**TASK DETAILS**
Reproduce the items unchanged, starting with the line containing "Image resolution: width=790" and ending with the line containing "(x=503, y=317)", both included. Give only those lines.
RECORDS start
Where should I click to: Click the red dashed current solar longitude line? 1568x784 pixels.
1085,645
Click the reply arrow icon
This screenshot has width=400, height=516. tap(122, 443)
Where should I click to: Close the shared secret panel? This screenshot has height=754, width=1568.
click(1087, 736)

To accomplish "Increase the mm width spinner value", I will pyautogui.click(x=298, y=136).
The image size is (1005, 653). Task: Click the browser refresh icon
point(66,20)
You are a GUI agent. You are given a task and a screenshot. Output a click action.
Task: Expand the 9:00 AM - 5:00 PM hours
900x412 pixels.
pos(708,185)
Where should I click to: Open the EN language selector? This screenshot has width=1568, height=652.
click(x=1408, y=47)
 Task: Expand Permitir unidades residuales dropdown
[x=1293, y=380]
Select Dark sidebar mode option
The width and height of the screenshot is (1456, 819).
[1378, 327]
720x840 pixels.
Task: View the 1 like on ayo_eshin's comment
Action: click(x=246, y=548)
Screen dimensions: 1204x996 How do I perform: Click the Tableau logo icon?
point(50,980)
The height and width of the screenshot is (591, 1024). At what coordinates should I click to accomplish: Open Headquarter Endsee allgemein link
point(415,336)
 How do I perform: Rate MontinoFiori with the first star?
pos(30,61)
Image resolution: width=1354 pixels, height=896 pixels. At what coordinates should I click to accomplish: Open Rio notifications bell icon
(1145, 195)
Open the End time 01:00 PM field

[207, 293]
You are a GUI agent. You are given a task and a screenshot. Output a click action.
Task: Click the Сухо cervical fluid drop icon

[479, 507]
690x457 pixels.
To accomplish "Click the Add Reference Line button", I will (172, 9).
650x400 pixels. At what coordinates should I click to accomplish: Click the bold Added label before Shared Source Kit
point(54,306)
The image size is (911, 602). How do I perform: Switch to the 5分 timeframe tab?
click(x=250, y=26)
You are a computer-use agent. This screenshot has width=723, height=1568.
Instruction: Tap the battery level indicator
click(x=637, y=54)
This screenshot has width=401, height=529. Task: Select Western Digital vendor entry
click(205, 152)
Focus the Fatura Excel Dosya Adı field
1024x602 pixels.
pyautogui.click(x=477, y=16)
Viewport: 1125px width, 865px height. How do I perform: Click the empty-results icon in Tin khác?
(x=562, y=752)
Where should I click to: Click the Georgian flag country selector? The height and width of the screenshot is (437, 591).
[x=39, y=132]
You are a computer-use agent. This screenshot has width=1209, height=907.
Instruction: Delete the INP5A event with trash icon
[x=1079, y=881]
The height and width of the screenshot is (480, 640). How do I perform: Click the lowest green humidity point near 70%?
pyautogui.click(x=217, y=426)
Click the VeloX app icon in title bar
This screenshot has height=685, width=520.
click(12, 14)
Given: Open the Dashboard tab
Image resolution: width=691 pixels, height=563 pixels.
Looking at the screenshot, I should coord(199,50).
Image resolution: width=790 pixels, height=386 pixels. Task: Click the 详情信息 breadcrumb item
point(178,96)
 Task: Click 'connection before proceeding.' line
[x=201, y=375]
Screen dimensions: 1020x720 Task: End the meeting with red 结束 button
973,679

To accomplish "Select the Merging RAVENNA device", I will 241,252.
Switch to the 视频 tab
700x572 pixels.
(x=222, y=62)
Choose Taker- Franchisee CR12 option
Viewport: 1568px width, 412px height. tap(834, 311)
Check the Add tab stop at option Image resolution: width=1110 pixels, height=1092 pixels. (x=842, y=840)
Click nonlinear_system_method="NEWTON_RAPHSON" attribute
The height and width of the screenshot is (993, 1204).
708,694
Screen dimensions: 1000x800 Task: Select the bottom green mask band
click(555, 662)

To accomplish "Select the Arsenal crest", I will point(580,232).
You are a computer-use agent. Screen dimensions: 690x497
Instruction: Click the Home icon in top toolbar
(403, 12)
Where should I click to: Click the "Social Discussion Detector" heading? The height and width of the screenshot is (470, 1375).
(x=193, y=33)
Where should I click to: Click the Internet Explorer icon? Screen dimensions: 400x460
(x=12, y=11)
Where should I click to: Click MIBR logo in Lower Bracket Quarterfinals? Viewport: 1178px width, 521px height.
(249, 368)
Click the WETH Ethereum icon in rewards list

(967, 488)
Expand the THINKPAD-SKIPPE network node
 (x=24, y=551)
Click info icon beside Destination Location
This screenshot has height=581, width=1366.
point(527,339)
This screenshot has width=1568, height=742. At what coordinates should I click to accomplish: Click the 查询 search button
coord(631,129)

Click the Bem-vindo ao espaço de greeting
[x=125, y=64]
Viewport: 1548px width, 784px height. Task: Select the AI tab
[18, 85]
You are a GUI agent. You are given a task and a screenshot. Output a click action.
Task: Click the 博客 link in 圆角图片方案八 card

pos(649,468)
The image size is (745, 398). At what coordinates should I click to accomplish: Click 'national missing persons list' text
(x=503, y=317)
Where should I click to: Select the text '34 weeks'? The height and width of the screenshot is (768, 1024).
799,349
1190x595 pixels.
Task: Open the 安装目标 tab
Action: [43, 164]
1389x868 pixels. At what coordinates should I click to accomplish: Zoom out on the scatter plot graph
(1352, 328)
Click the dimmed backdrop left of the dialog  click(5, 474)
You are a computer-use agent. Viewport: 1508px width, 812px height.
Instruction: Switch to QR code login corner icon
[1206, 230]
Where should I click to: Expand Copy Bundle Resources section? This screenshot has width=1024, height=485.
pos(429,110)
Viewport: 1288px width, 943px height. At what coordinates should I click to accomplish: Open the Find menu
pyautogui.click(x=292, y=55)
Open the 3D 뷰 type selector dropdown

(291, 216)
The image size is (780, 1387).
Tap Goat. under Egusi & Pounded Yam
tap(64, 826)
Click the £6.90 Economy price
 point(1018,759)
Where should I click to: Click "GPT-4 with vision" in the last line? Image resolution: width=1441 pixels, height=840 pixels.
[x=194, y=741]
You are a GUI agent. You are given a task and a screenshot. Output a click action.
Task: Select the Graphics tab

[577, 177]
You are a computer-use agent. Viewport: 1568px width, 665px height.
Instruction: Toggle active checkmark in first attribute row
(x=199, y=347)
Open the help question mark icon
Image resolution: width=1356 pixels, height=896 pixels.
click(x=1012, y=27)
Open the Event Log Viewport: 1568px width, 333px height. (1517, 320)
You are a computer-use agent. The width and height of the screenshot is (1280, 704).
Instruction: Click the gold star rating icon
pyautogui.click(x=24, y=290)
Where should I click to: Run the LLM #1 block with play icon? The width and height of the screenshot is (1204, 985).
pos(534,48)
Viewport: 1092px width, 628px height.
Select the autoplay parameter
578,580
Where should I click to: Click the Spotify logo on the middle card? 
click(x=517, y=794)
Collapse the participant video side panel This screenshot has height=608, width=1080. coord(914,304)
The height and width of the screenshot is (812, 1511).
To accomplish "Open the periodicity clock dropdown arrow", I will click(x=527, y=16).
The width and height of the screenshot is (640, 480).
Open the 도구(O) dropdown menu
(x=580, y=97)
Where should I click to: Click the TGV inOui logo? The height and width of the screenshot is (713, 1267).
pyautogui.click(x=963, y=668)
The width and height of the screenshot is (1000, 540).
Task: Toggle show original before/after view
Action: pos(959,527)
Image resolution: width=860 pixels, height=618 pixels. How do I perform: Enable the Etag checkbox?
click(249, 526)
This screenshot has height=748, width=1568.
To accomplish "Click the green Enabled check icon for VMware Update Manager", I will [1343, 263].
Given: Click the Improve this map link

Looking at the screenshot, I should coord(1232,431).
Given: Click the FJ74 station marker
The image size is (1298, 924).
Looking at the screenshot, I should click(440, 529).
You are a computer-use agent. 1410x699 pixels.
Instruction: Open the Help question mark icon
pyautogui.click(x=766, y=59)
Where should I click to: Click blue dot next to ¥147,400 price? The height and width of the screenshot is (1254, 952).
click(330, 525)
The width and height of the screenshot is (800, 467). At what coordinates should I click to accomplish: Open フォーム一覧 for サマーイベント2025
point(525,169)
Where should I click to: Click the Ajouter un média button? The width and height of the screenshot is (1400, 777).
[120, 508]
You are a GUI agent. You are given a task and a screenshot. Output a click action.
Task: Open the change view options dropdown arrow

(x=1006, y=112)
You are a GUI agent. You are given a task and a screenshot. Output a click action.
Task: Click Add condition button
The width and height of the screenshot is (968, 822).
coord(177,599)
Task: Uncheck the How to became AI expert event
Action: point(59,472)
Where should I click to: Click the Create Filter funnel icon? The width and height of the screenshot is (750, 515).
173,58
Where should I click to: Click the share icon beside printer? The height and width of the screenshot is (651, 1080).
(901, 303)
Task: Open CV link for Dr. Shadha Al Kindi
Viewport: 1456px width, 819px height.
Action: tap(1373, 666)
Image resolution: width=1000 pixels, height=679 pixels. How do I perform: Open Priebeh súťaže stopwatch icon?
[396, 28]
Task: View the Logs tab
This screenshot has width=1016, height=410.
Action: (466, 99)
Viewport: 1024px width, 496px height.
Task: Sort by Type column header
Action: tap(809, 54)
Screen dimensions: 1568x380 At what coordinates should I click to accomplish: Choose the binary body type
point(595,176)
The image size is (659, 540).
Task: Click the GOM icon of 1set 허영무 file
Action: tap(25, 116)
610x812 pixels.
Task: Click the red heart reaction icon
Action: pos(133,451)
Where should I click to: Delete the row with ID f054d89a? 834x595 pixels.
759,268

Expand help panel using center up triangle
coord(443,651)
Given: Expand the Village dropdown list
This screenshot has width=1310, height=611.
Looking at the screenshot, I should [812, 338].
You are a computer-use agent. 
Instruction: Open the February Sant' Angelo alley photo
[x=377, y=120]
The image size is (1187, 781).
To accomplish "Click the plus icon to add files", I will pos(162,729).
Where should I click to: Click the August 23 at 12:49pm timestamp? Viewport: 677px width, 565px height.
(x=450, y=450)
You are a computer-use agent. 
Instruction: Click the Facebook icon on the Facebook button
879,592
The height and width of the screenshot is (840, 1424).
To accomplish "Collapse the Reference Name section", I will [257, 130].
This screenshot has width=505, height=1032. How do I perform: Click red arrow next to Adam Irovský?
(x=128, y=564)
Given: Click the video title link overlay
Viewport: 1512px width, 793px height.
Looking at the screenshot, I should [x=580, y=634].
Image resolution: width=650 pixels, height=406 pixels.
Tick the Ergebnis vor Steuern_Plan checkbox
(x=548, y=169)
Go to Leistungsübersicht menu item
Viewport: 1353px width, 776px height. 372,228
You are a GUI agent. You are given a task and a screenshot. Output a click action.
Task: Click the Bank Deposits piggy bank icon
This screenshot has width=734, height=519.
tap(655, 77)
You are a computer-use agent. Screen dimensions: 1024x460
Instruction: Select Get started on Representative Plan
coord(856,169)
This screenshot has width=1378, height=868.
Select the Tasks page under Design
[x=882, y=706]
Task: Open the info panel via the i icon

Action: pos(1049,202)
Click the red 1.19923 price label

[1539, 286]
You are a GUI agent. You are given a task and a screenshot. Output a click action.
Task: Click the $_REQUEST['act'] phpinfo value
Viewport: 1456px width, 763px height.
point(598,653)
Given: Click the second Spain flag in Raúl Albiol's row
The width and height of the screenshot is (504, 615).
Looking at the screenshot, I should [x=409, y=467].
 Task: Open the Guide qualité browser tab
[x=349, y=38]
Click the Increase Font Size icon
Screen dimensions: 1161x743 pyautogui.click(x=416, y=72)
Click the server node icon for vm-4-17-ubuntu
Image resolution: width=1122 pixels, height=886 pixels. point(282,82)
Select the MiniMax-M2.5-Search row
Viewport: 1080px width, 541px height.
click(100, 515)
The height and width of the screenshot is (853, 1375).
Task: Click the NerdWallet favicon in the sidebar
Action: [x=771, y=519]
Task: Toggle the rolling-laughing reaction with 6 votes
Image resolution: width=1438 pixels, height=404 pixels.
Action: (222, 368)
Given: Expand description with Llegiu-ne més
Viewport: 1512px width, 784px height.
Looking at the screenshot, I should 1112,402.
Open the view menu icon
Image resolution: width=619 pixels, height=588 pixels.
RECORDS end
**EXERCISE ANSWER**
Image resolution: width=790 pixels, height=386 pixels. Task: Click the 详情信息 breadcrumb item
point(178,96)
 Task: Click 'connection before proceeding.' line
[x=201, y=375]
Screen dimensions: 1020x720 Task: End the meeting with red 结束 button
973,679

To accomplish "Select the Merging RAVENNA device", I will 241,252.
Switch to the 视频 tab
700x572 pixels.
(x=222, y=62)
Choose Taker- Franchisee CR12 option
Viewport: 1568px width, 412px height. tap(834, 311)
Check the Add tab stop at option Image resolution: width=1110 pixels, height=1092 pixels. (x=842, y=840)
Click nonlinear_system_method="NEWTON_RAPHSON" attribute
The height and width of the screenshot is (993, 1204).
708,694
Screen dimensions: 1000x800 Task: Select the bottom green mask band
click(555, 662)

To accomplish "Select the Arsenal crest", I will point(580,232).
You are a computer-use agent. Screen dimensions: 690x497
Instruction: Click the Home icon in top toolbar
(403, 12)
Where should I click to: Click the "Social Discussion Detector" heading? The height and width of the screenshot is (470, 1375).
(x=193, y=33)
Where should I click to: Click the Internet Explorer icon? Screen dimensions: 400x460
(x=12, y=11)
Where should I click to: Click MIBR logo in Lower Bracket Quarterfinals? Viewport: 1178px width, 521px height.
(249, 368)
Click the WETH Ethereum icon in rewards list

(967, 488)
Expand the THINKPAD-SKIPPE network node
 (x=24, y=551)
Click info icon beside Destination Location
This screenshot has height=581, width=1366.
point(527,339)
This screenshot has width=1568, height=742. At what coordinates should I click to accomplish: Click the 查询 search button
coord(631,129)

Click the Bem-vindo ao espaço de greeting
[x=125, y=64]
Viewport: 1548px width, 784px height. Task: Select the AI tab
[18, 85]
You are a GUI agent. You are given a task and a screenshot. Output a click action.
Task: Click the 博客 link in 圆角图片方案八 card

pos(649,468)
The image size is (745, 398). At what coordinates should I click to accomplish: Click 'national missing persons list' text
(x=503, y=317)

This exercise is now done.